Surely no one will say that pitchers used to be better than they are now, will they ? [;)]
RE: Four-Man vs Five-Man Starting Rotations
Posted: Thu Feb 28, 2008 5:31 am
by motnahp
It's all about the greenbacks. Someone reasoned that pitching these guys 200 innings per year instead of 300 keeps them around longer.
Shortly after the onset of guaranteed, multi-million dollar contracts, pitchers began to experience newer and longer-lasting injuries. Why go out there and pitch at all when you can be disabled and treated, while STILL drawing that fat paycheck?
The term "sore arm" was removed from the baseball vocabulary. Every condition now had a name and a surgery or treatment to correct it.
Doctors and trainers then became much more important to a baseball team. New types of surgeries and treatments were developed. The word rehab began to mean something other than recovery from drug or alcohol abuse.
This Cuban guy named Canseco came along, went 40/40, then......aaaaah...it's late. Good night.
RE: Four-Man vs Five-Man Starting Rotations
Posted: Thu Feb 28, 2008 5:35 am
by DonBraswell
I think the big thing now is that pitchers cost more now days than they did in our hey day. Management doesn't want to lose/waste the money. Paul Richards wasted/ended pitchers careers every where he went.
Don
RE: Four-Man vs Five-Man Starting Rotations
Posted: Thu Feb 28, 2008 5:35 pm
by Nukester
Putting aside real life for a minute and concentrating on the game, its a mixed bag. In the XIBL, the first season I took over a team, we had 2 really good starters and 2 that were good but not great. However, the middle relievers seemed to get shelled more times than not, so about a 1/4 of the way through the season I swiched from a 5 man rotation to a 4 man. We ended up winning the division, and had alot of complete games. I tried to use the relievers as little as possible. For that season it worked out well.
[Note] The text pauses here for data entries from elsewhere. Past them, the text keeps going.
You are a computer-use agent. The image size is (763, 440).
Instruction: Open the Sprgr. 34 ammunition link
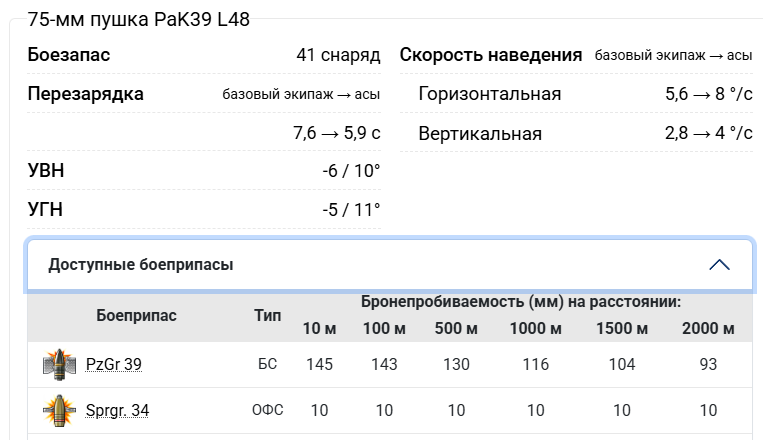117,410
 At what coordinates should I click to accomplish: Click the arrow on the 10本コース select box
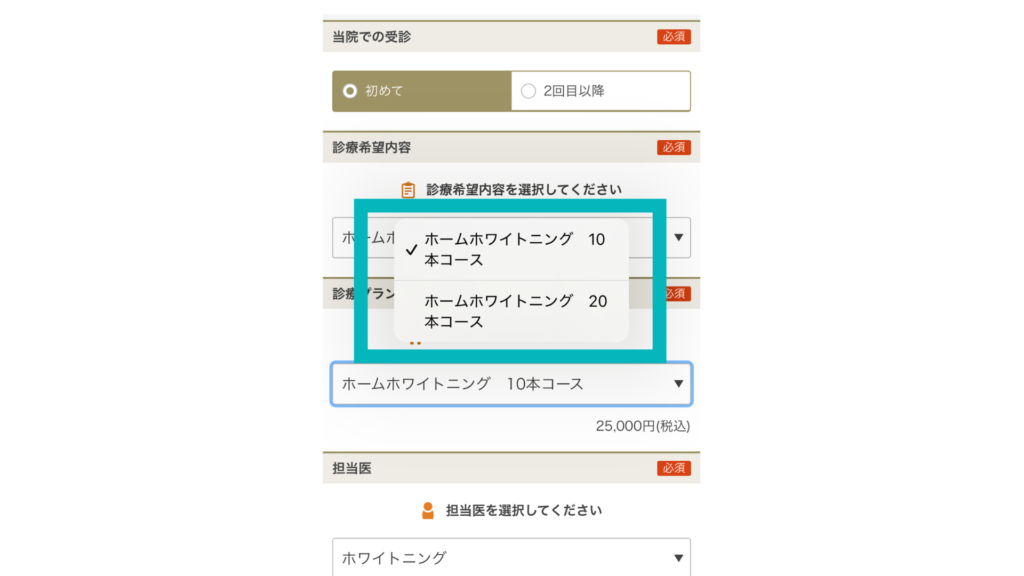click(x=679, y=384)
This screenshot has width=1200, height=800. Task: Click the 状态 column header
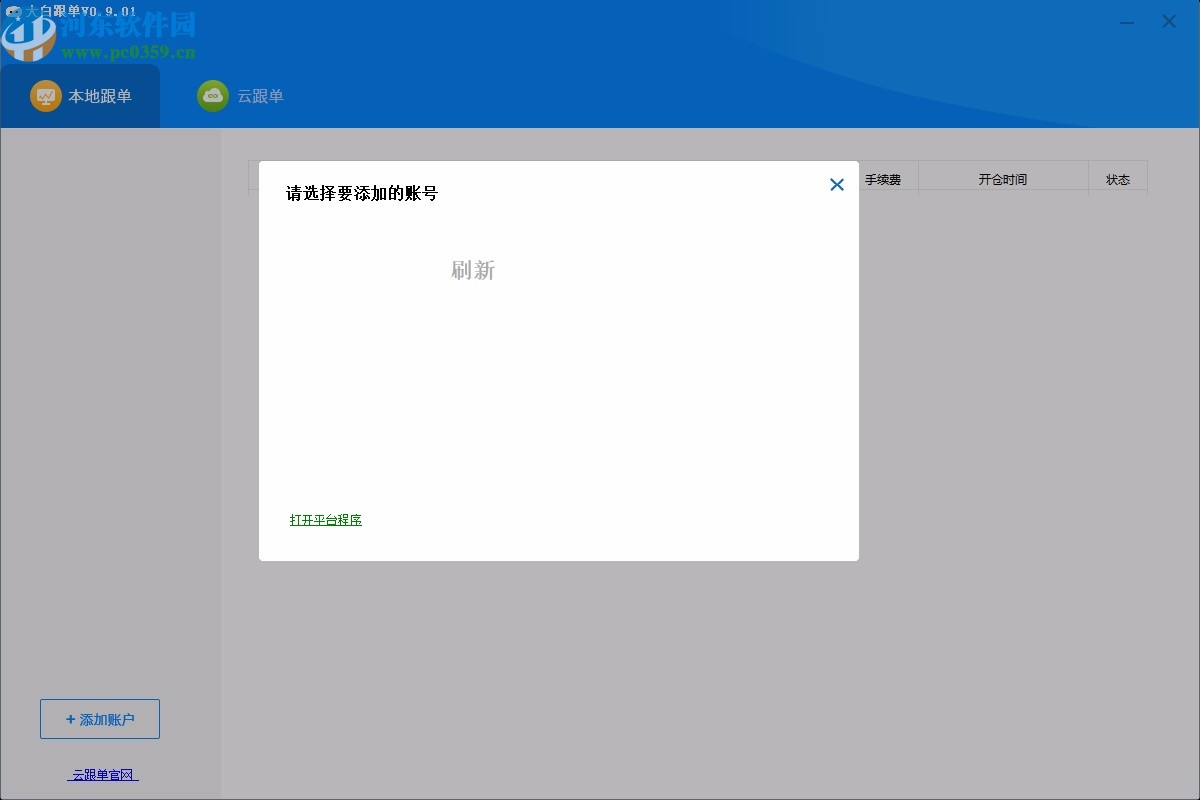(1118, 178)
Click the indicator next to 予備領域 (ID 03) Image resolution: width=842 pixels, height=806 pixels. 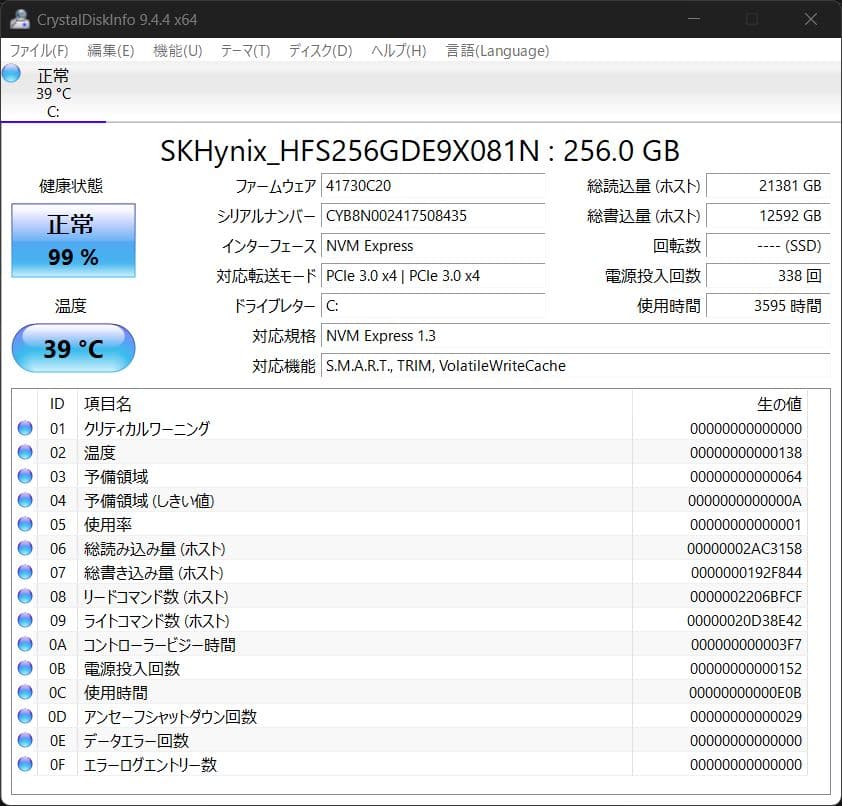click(25, 476)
However, because the league has a salary cap and we were pretty snug up against it, if an injury happened to one of those pitchers (which thankfully it didnt) I would have been sunk. The quality of pitchers in the minors just was not good enough for them to play in the majors yet, and signing a free agent was out of the question. I think I was walking on the edge for that season. This past season, my starters werent nearly as good as the year before, and still no one in the minors was ready to move up, so I went back to the 5 man rotation, where I could get more use out of the relievers that were probably just as good as my 3/4/5 starters, but with less endurance.
So I think the depth of the team at pitching has to play a factor in it. With the 4 man rotation, more innings means more chances for injuries. If you have a couple of decent backup starters, then yeah Id do the 4 man rotation again for sure. If there is no one to fill the spot if someone goes down, then I would probably look at getting some decent relievers, and go back to the 5 man rotation
RE: Four-Man vs Five-Man Starting Rotations
Posted: Thu Feb 28, 2008 7:17 pm
by Nukester
Im not so sure I explain the second paragraph correctly, so let me try to do that. It sounded kind of weird the way I worded it. The reason I went from a 4 man to 5 man rotation even though my starters werent as good as previously is because 1)I didnt want to risk the injuries to the good starters when they got more innings, and 2) because my 3/4/5 guys werent as good, they tended to get pulled after less innings, and then the decent relievers I had took over for them, where as when I had the 4 man rotation, I tried to get every last inning I possibly could out of them, at the expense of possibly greater injury risk
Im still not sure if that made sense, but I think you understand what Im getting at
RE: Four-Man vs Five-Man Starting Rotations
Posted: Fri Feb 29, 2008 2:09 pm
by Wrathchild
Is a Spot Starter the same as a Long Reliever? I have one pitcher that is classified as Spot Starter / Middle Relief. I guess that means he can relieve any where capably. I'm using a 4 man rotation (with modern closer

) in my 1900 association. My pitchers rarely get tired during a game, and are usually ready to go again 2 days later. There are very few pitchers classified as relievers, as well. It makes things interesting.